**Kaynak metin**
-=-=-=-=-

Dünya hızla dönüyor. Öyle zamanlar oluyor ki kalabalıklar içinde kayboluyoruz. Ne sesimizi duyurabiliyoruz ne varlığımızı gösterebiliyoruz. Eğer dışa dönük bir insansanız muhtemelen sorun yok. Peki ama içe dönük biriyseniz? Hayat daha da mı karmaşıklaşıyor? Konuşabilmek, buradayım demek daha mı zor? Ya öyle değilse? Ya içe dönük bir insan olmak keşfedemediğiniz bir hazineyse? Uzman Psikolog Hande Korkmaz ile içe dönüklük hakkında konuştuk.
Burcu Gebeş
Ağırlıklı olarak yetişkin ve ergenlerle, anlam arayışı, travma ve örselenmiş çocukluk yaşantıları, anksiyete, depresyon, panik atak, dissosiyatif kimlik bozukluğu, fobiler ve ilişkilerinde problem yaşayan bireylerle çalışan Uzman Psikolog Hande Korkmaz ile içe dönüklüğün ne olduğunu, konuyla ilgili yanlış bilinenleri ve içe dönüklere ilham olacak içerikleri konuştuk.
İçe dönüklük nedir ve ne değildir tanımlar mısınız?
Öncelikle, içe dönüklük ne utangaç olmak ne de aşırı hassas olmak değildir. İçe dönüklük her şeyden önce bir kişilik özelliğidir. İçe dönükler, uyaranları kendi içinden alırken dışa dönüklerin çevreye ihtiyacı vardır. Tipik bir dışa dönük kendi başına olmaktansa diğer insanlarla birlikte olmaktan hoşlanır. İçe dönüklerinse çok sayıda arkadaşa ihtiyacı yoktur. Yakın arkadaşları dışında başka insanlarla birlikte olmaktansa tek başına olmayı tercih eden bir bireydir.
İçe dönük bir kişi olduğumuzu nasıl anlarız?
Stres altında olduğunuzda, tükenmiş hissetmeye yaklaştığınızda veya sadece kötü bir gün geçirdiğinizde kendinizi toparlamak için neye ihtiyacınız oluyor? Kısaca enerjiniz nereden geliyor? Hadi bu sorunun cevabını iki başlık altında inceleyelim ve siz hangi uca yakınsınız cevabı kendiniz verin. Bazı insanlar enerjilerini diğer insanlarla kurdukları temastan alırlar. Örneğin, stresli bir günün sonunda dışa dönükleri arkadaşlarıyla vakit geçirmek, bir etkinliğe katılmak gibi daha sosyal paylaşımlar rahatlatır. Bazı insanlar içinse kendi kabuğuna çekilmek, yalnız kalıp bir şeyler okumak, iyi bir arkadaşıyla buluşup sakin bir sohbet etmek enerji verir. İçe dönükler için, aşırı uyaranın varlığı rahatsız edicidir. Huzur ve sessizlik gereksinimleri daha fazladır.
İçe dönüklük bir hastalık mı?

-=-=-=-=-

**Aşağıdaki veriler**

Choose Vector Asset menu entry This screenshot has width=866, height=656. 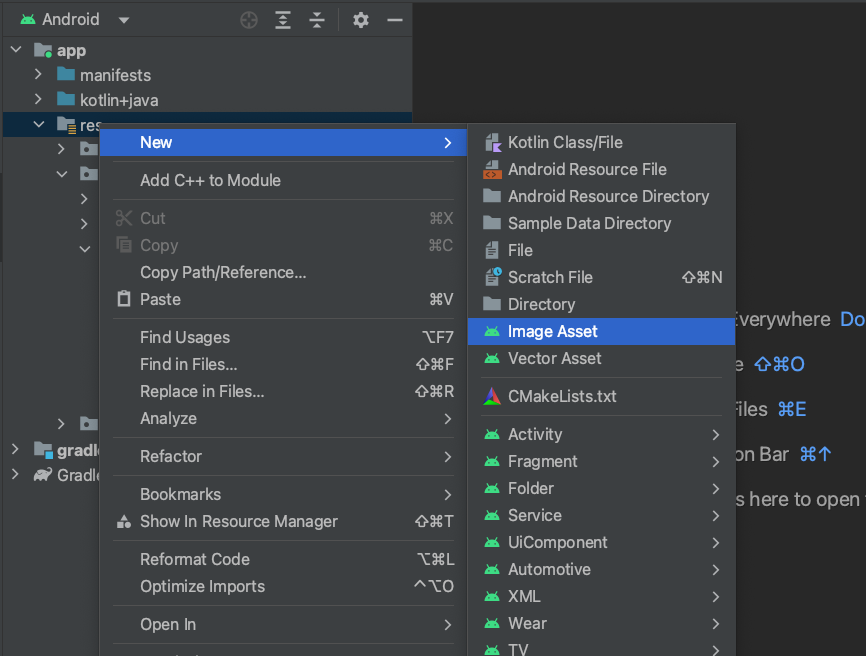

-=-=-=-=-

**Alıştırmanın istedikleri**
[A] İçe dönüklük söyleşisine göre aşağıdaki soruları yanıtlayın.
(i) Söyleşi yapılan Hande Korkmaz'ın unvanı nedir?
(ii) İçe dönüklük her şeyden önce nedir?
(iii) İçe dönükler için neyin varlığı rahatsız edicidir?
[B] İçe dönüklük söyleşisinde "İçe dönük bir" sözcüklerinden başlayıp aşağıya doğru "bir hastalık mı?" sözcüklerine kadar uzanan bölümün tamamını değiştirmeden geri verin.

**Sıralı çıktılar**
[A]
(i) Uzman Psikolog
(ii) Bir kişilik özelliği
(iii) Aşırı uyaranın varlığı

[B]
İçe dönük bir kişi olduğumuzu nasıl anlarız?
Stres altında olduğunuzda, tükenmiş hissetmeye yaklaştığınızda veya sadece kötü bir gün geçirdiğinizde kendinizi toparlamak için neye ihtiyacınız oluyor? Kısaca enerjiniz nereden geliyor? Hadi bu sorunun cevabını iki başlık altında inceleyelim ve siz hangi uca yakınsınız cevabı kendiniz verin. Bazı insanlar enerjilerini diğer insanlarla kurdukları temastan alırlar. Örneğin, stresli bir günün sonunda dışa dönükleri arkadaşlarıyla vakit geçirmek, bir etkinliğe katılmak gibi daha sosyal paylaşımlar rahatlatır. Bazı insanlar içinse kendi kabuğuna çekilmek, yalnız kalıp bir şeyler okumak, iyi bir arkadaşıyla buluşup sakin bir sohbet etmek enerji verir. İçe dönükler için, aşırı uyaranın varlığı rahatsız edicidir. Huzur ve sessizlik gereksinimleri daha fazladır.
İçe dönüklük bir hastalık mı?